= Beginning of Section =

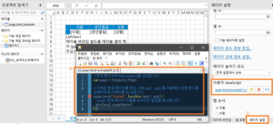This screenshot has width=273, height=124.
Task: Click the project explorer search field
Action: (x=21, y=12)
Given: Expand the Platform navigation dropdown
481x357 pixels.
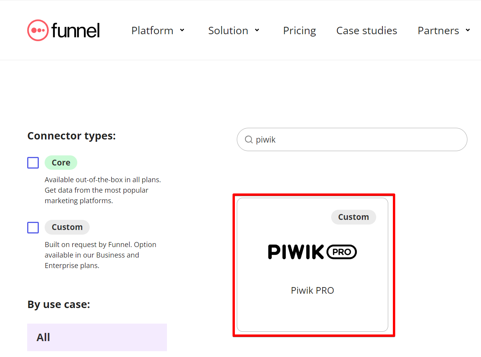Looking at the screenshot, I should (158, 30).
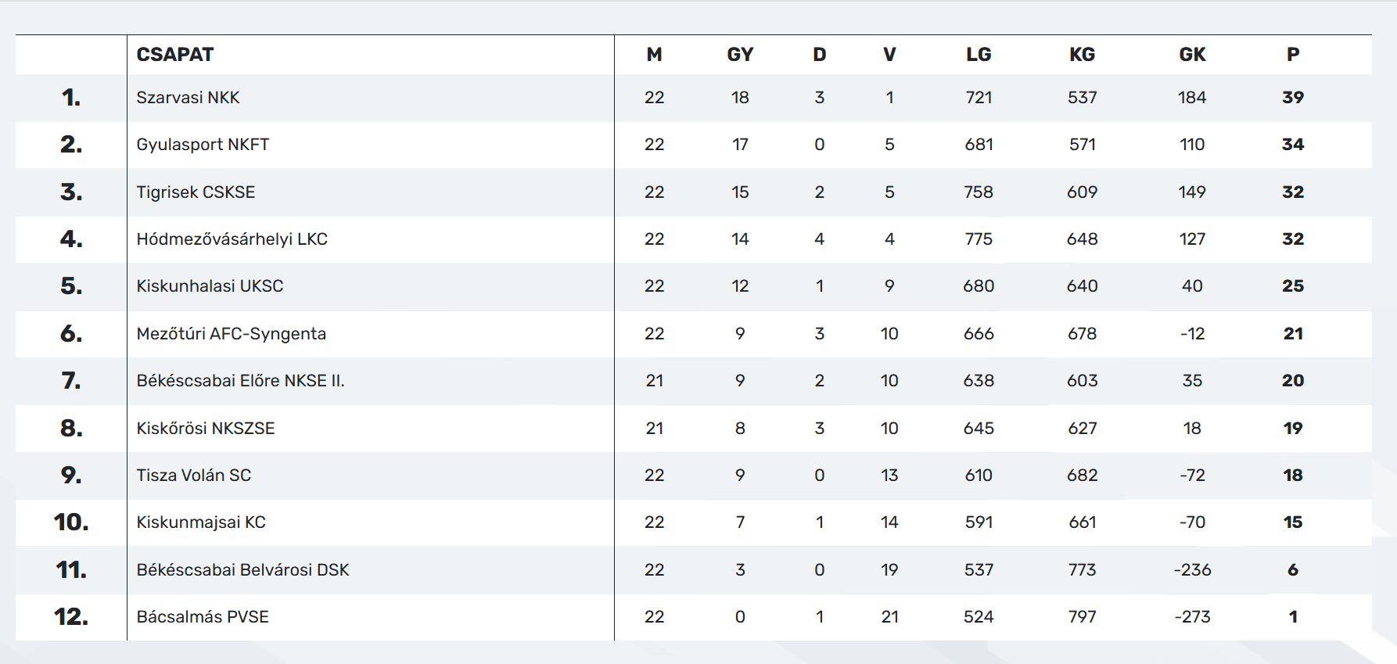Click the KG column header
This screenshot has width=1397, height=664.
[x=1083, y=55]
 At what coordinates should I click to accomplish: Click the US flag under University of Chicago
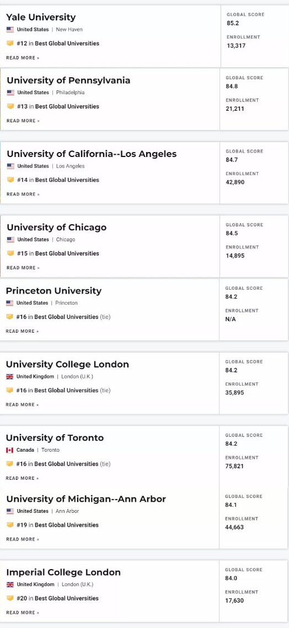click(10, 240)
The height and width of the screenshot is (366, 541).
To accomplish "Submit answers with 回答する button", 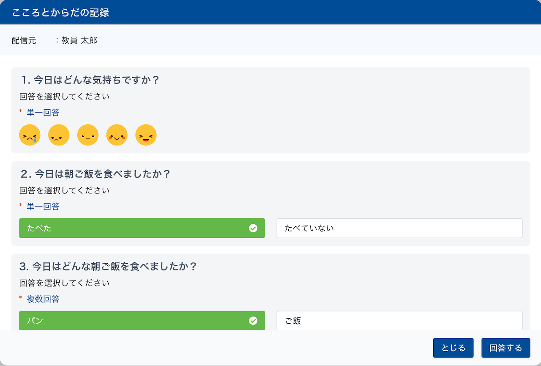I will click(x=505, y=348).
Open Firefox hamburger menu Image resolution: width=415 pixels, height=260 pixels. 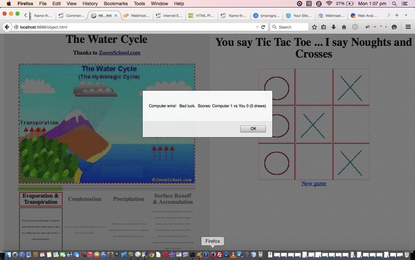(x=408, y=27)
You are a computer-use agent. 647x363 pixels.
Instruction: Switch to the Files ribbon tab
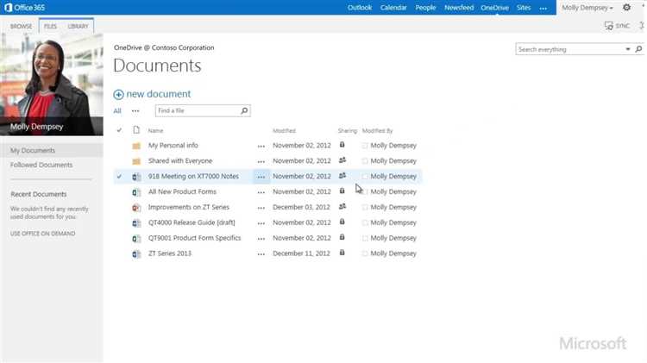coord(50,27)
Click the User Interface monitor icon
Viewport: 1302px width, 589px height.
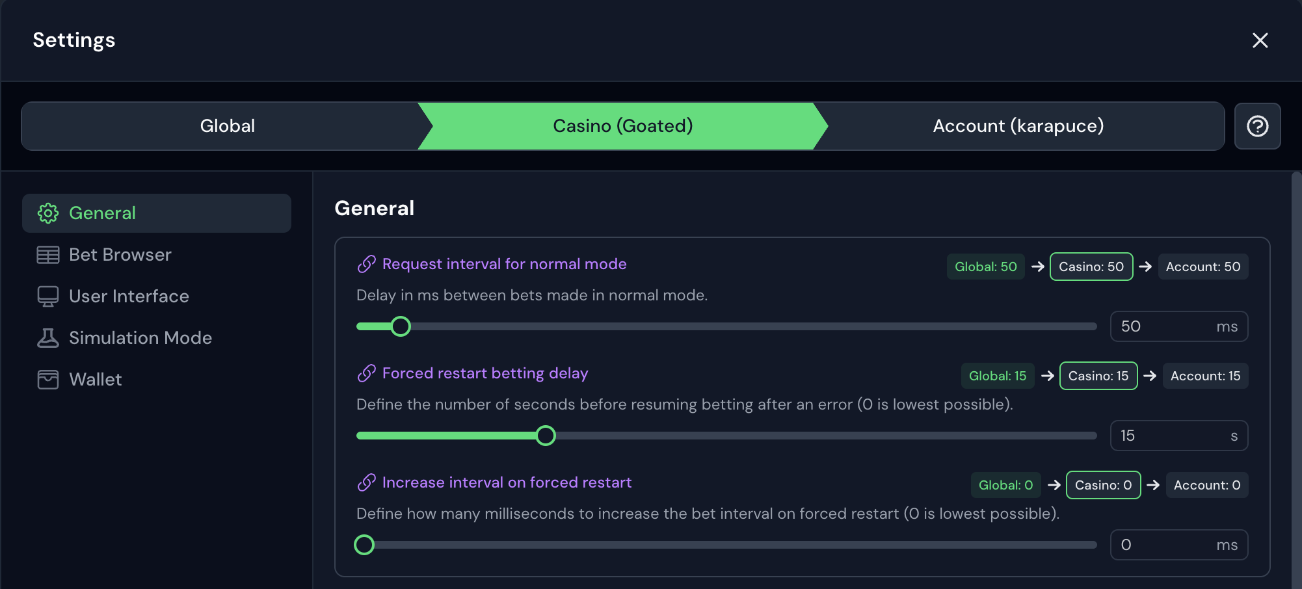48,296
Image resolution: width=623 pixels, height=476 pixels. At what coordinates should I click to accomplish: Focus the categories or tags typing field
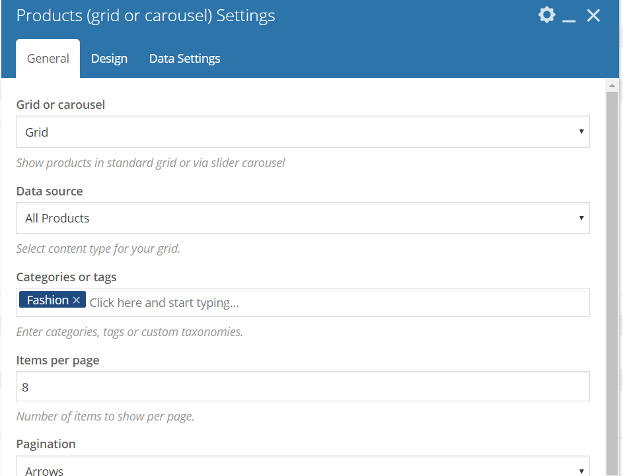[x=337, y=303]
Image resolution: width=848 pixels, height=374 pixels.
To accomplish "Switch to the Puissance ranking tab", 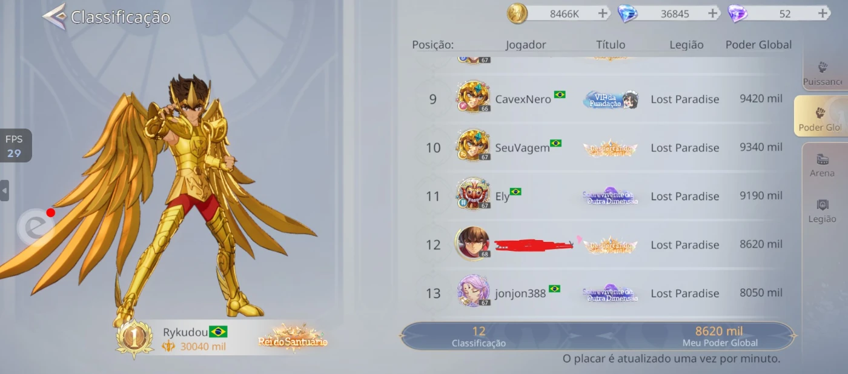I will [823, 73].
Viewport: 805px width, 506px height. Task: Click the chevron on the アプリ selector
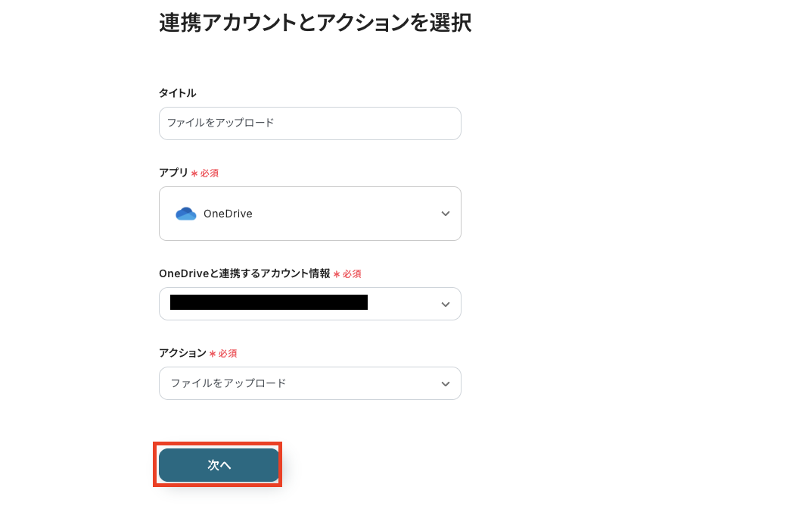pyautogui.click(x=446, y=213)
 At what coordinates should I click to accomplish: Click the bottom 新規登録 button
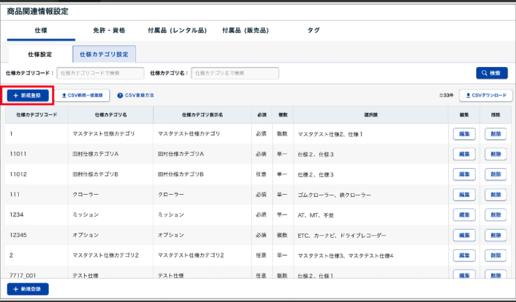(x=27, y=289)
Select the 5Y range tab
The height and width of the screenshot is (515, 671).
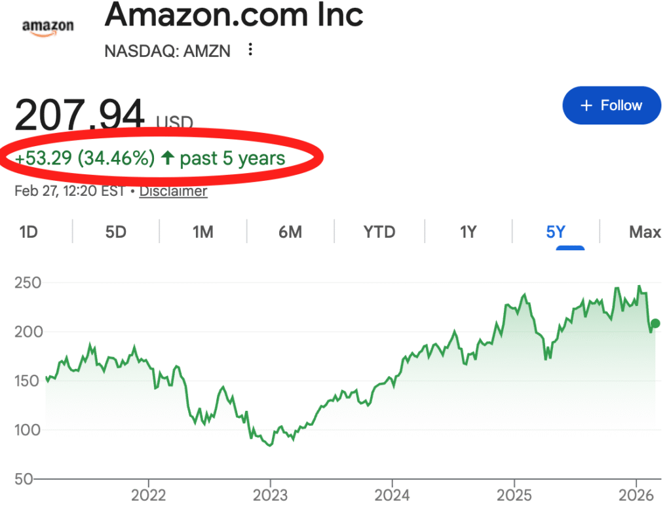[x=556, y=232]
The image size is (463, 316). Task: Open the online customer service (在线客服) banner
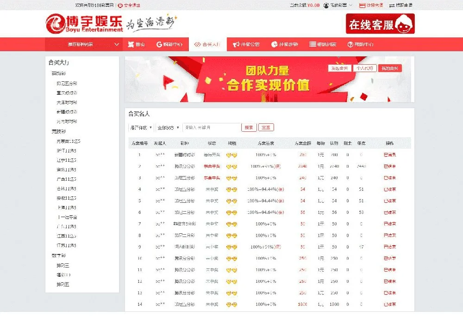pos(380,24)
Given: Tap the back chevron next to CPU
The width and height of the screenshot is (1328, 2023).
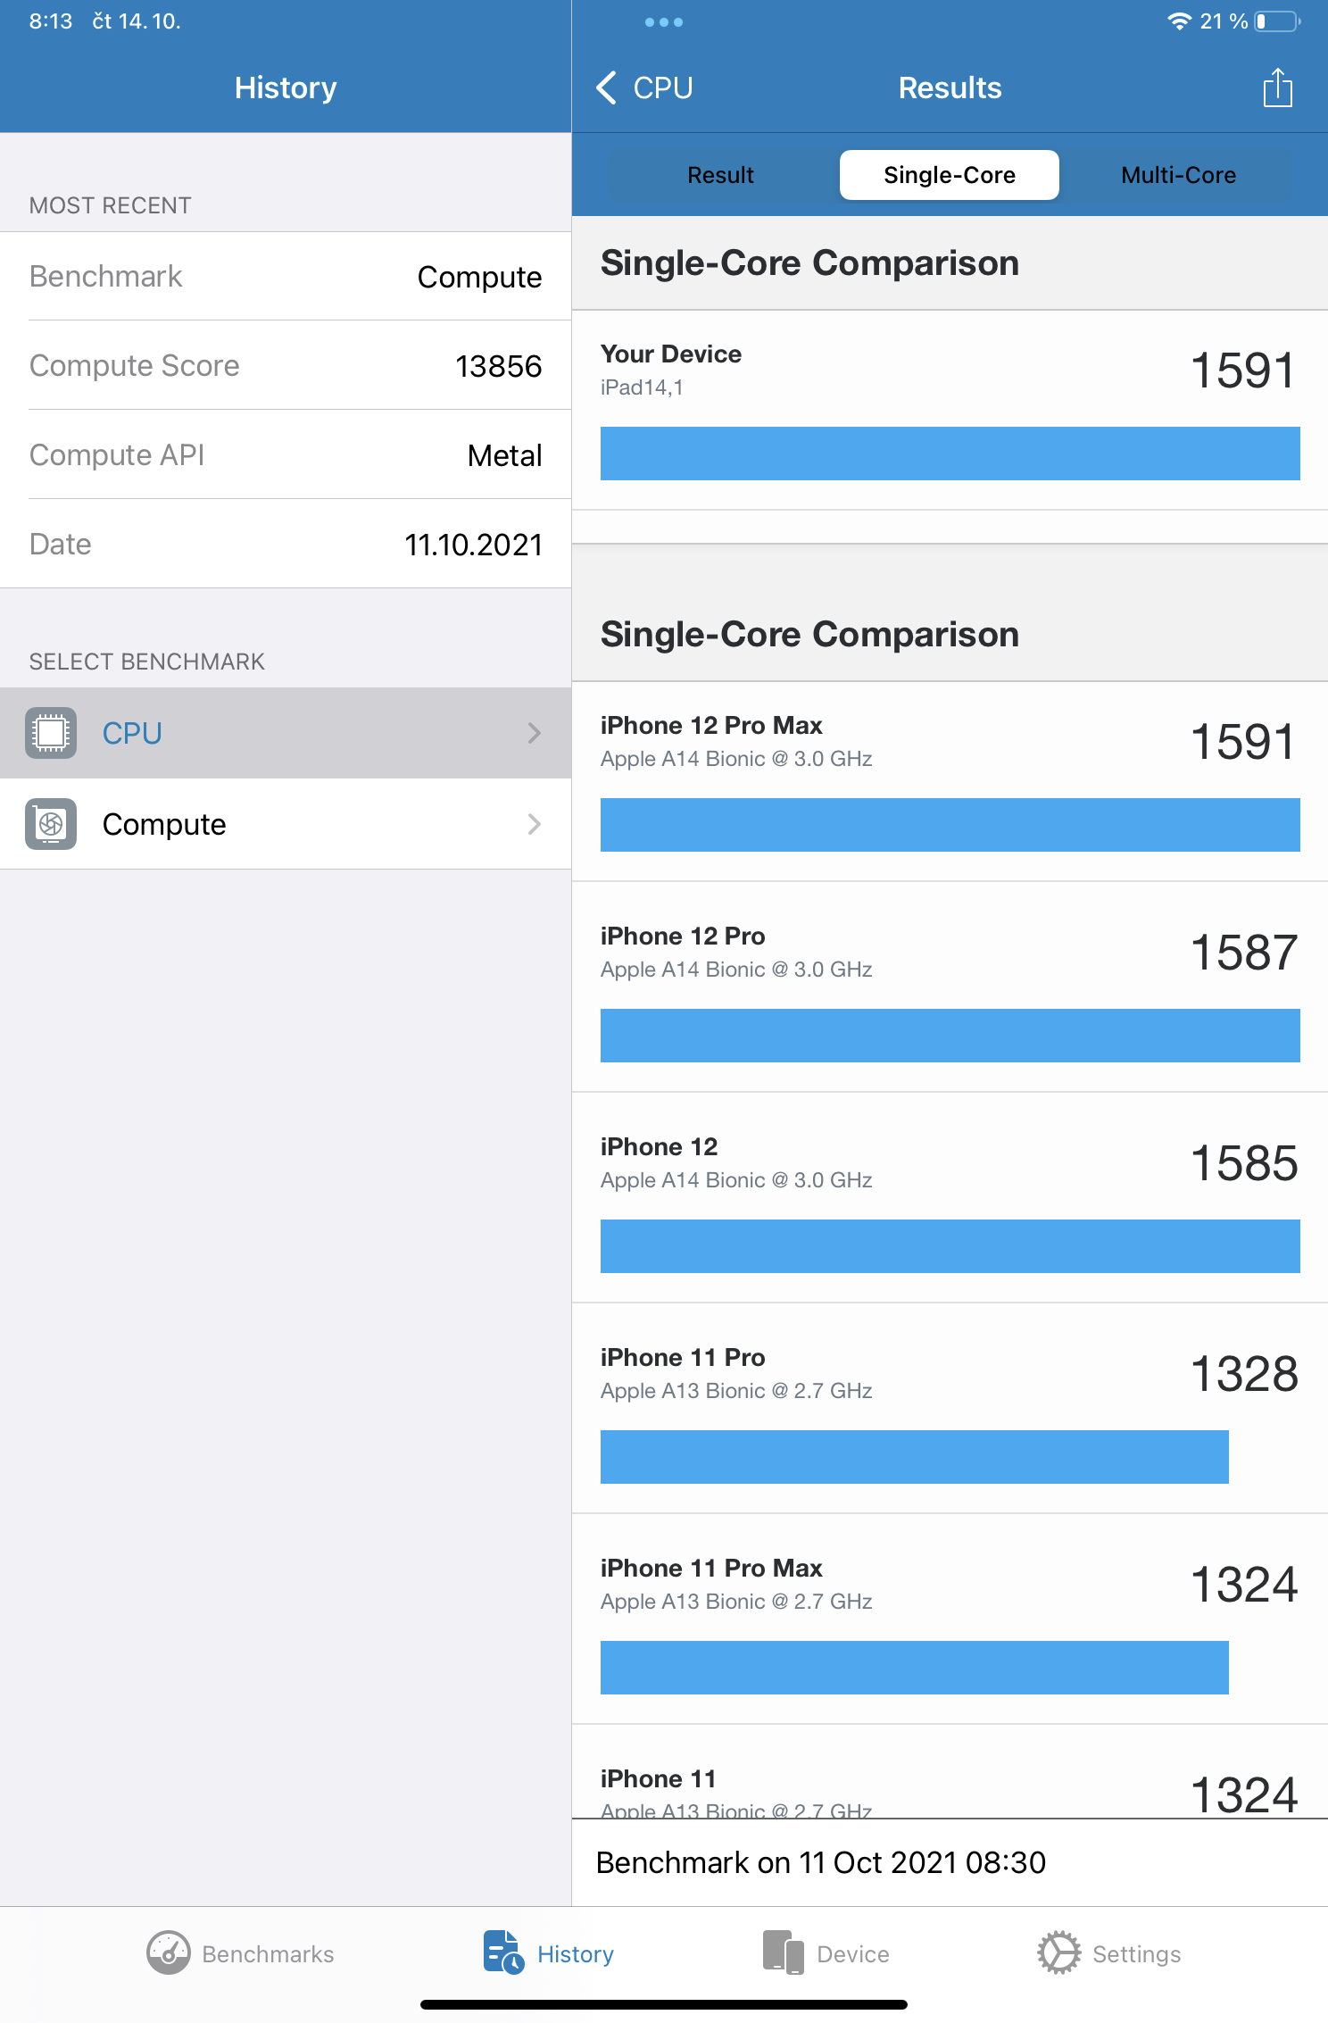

= End of Section =

#### Task goal:
Could you set down, exactly as written, every line from the one with "The height and width of the screenshot is (515, 671)." to the end of the data, both ends included? Leave out the pictures.

#### Response area:
The height and width of the screenshot is (515, 671).
[x=556, y=232]
The image size is (463, 316). Task: Open the online customer service (在线客服) banner
pos(380,24)
Given: Tap the back chevron next to CPU
The width and height of the screenshot is (1328, 2023).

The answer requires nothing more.